1. The toasted tartelette eyeshadow palette by tarte
I used to rock all sorts of colorful eyeshadow looks, some of which you can find on my website by searching “Lookbook.” After my cousin passed away, however, I veered away from eyeshadow in favor of just eyeliner because I was depressed and I also didn’t want to spend the time doing my makeup anymore.
When I went to Ulta with my mom for the annual holiday sale, I picked up this sophisticated palette because I wanted to explore my makeup creativity again. This palette has more sophisticated shades than my older ones, making this palette more versatile for all occasions. I’ve greatly enjoyed creating dramatic looks and neutral looks with these warm shades!
2. Yoga Bolster
I asked my mom for a bolster for yoga for Christmas, and she delivered! She got it at Walmart so I assume that the price was reasonable, although I know they have reasonable ones on Amazon too. I love having a bolster for my home practice. It totally elevates my yoga experience. Plus, it matches my yoga mat so nicely!
3. Gluten-Free Holiday Doughnuts
My parents met someone that owns a gluten-free bakery, and they only make doughnuts on the weekend. My dad got twelve of them because they looked so pretty! They were tasty too, but I barely ate one because they’re very sweet and I try not to consume sugar.
4. BBC Radio Production of Murder on the Orient Express by Agatha Christie
My favorite type of podcasts are ones that are basically old-school radio shows: there are actors, sound effects, and lots of suspense/drama.
I wanted to read some Agatha Christie novels and when I saw that there are radio adaptations of her books available through my local library, I was so excited! This was incredibly entertaining to listen to, and I want to listen to the others!
5. Lush’s Mask of Magnaminty
This is an old favorite that I reintroduced to my daily routine. I mean, I don’t use it daily, but I use it several times a week (which may still be overkill). When I used it in college, I was always complimented on the pepperminty smell of it. It’s such a nice treat to start my morning with it because it’s invigorating and leaves my skin feeling luscious. They did increase the price a bit since I last bought it about three years ago, but I think it’s still worth it.
6. Lands’ End Holiday Slippers
My mom got me these for Christmas, aren’t they fun? Slippers are so useful and cozy, and I love the holiday cow on this pair!
7. Prep Naturals Mandoline Slicer
My dad surprised me this year by getting me this super thoughtful gift because he knows I like to cook and that I spend an exorbitant amount of time cutting produce. (In the past, he’s gotten me useful, albeit not for everyday-use items, such as a flashlight for your head). I love this gadget so far, but it can’t be used for all vegetables. For example, I tried cutting a pepper with it, but the pepper was too soft.

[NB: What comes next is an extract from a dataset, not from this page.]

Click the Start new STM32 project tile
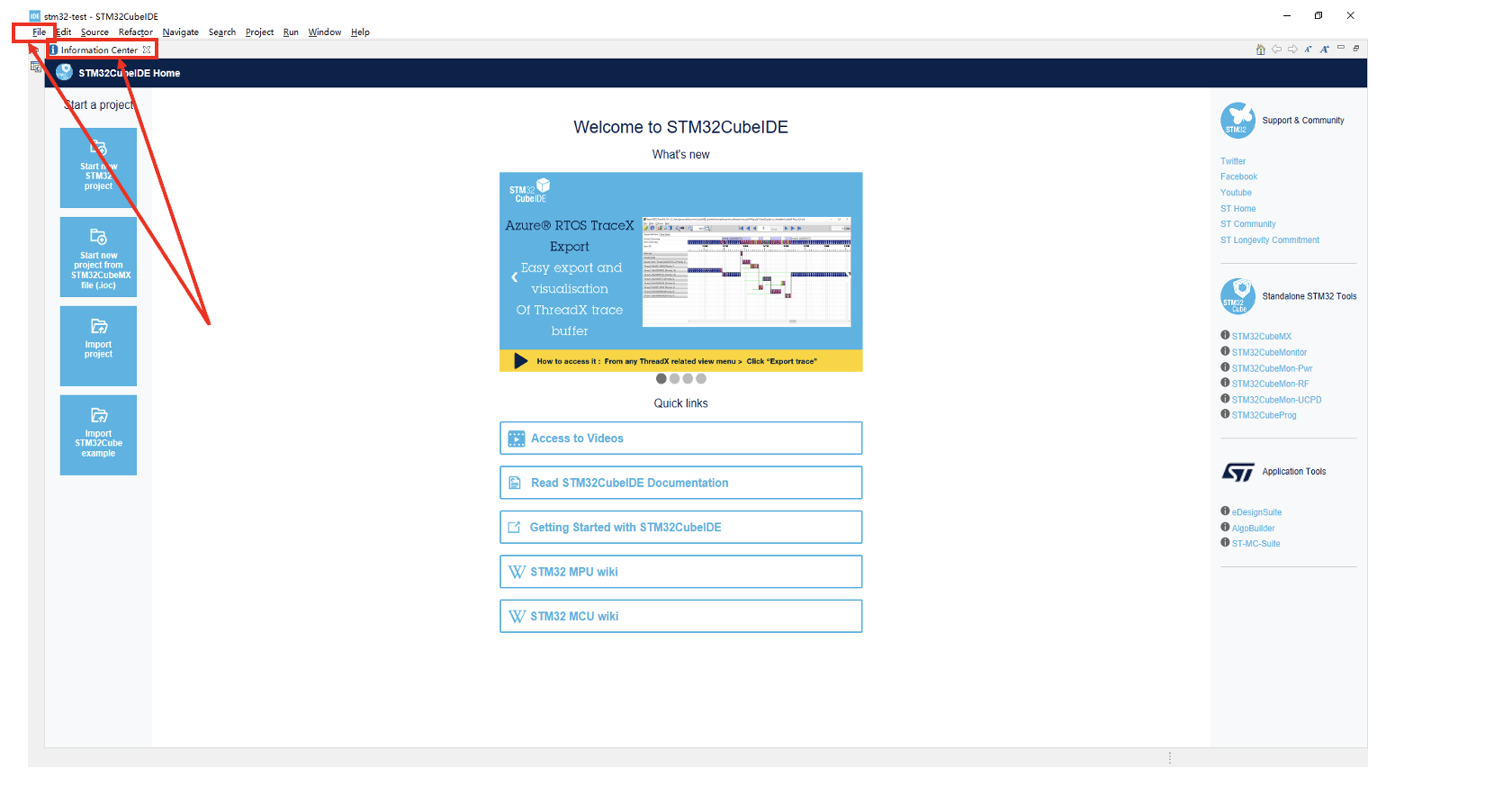The height and width of the screenshot is (787, 1512). [98, 167]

For veggies such as cucumbers, carrots, celery, and probably onions too, this is great! You can adjust how thick you want your produce sliced and it comes with a safety shield and glove! It also came with a spiralizer, which I’m dying to try.
8. Tea Strainer
I found this individual tea strainer on Amazon, and my lovely girlfriend got it for me for Christmas! It’s wonderful because it comes with a small dish to set the strainer in when you don’t need it anymore. There is also a nice long chain with a hook that you can use to hold the tea strainer in place.
My tea tastes so much better now that I’m not cooking it in the pot of hot water.
9. Immersion Blender
For some reason I didn’t take a picture of the box or of the item, so here is a picture of a sacral chakra soup I made with it! My girlfriend got me this too for Christmas. The blender has several speed settings and it also included a whisk that you can attach to the blender, it’s super nice! I’m eager to make other soups with this blender!

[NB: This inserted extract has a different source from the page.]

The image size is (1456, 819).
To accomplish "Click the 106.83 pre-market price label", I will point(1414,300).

My sister got me this puzzle for Christmas because she saw a puzzle I had completed with my girlfriend so she assumed I enjoyed puzzles. I do enjoy puzzles, but I have never completed one of this magnitude before!
It’s fun to do the puzzle together though. We stay up late working on it and we listen to old classics like the Cheetah Girls and One Direction. It’s been a nice bonding activity. Hopefully, we will complete it before she returns to school!

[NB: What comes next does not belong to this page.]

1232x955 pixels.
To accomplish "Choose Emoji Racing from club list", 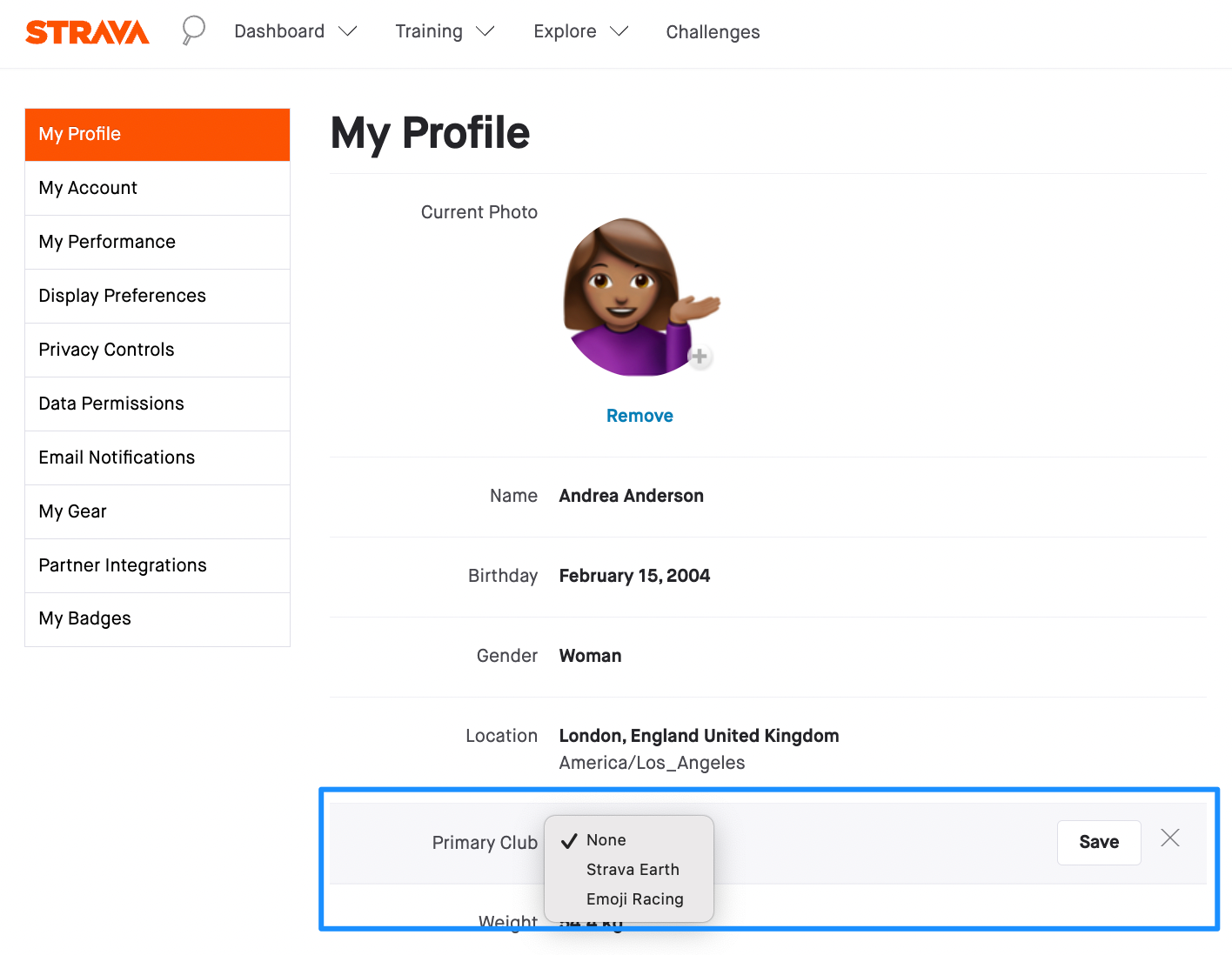I will point(634,898).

What have been your favorites from the holidays?
I slept poorly the night after I posted this blog about some future roommate/housing issues I was having. Regardless of my sleep deprivation, I woke up an hour earlier than I had to to go to school so I could go to the ResLife office and resolve my concerns. Unfortunately, I go to a big school so there are many campuses and offices. The office I initially went to sent me to another office on another campus. I went to the appropriate campus, but I couldn’t find the office. A woman told me where to find it, but I didn’t have time to actually go to the office because I had my five-hour class. This stressed me because I was afraid I wouldn’t be able to speak with someone when I got out of class due to long lines that are more prevalent later in the day…plus, I was stressed because I was nearly running late to my class.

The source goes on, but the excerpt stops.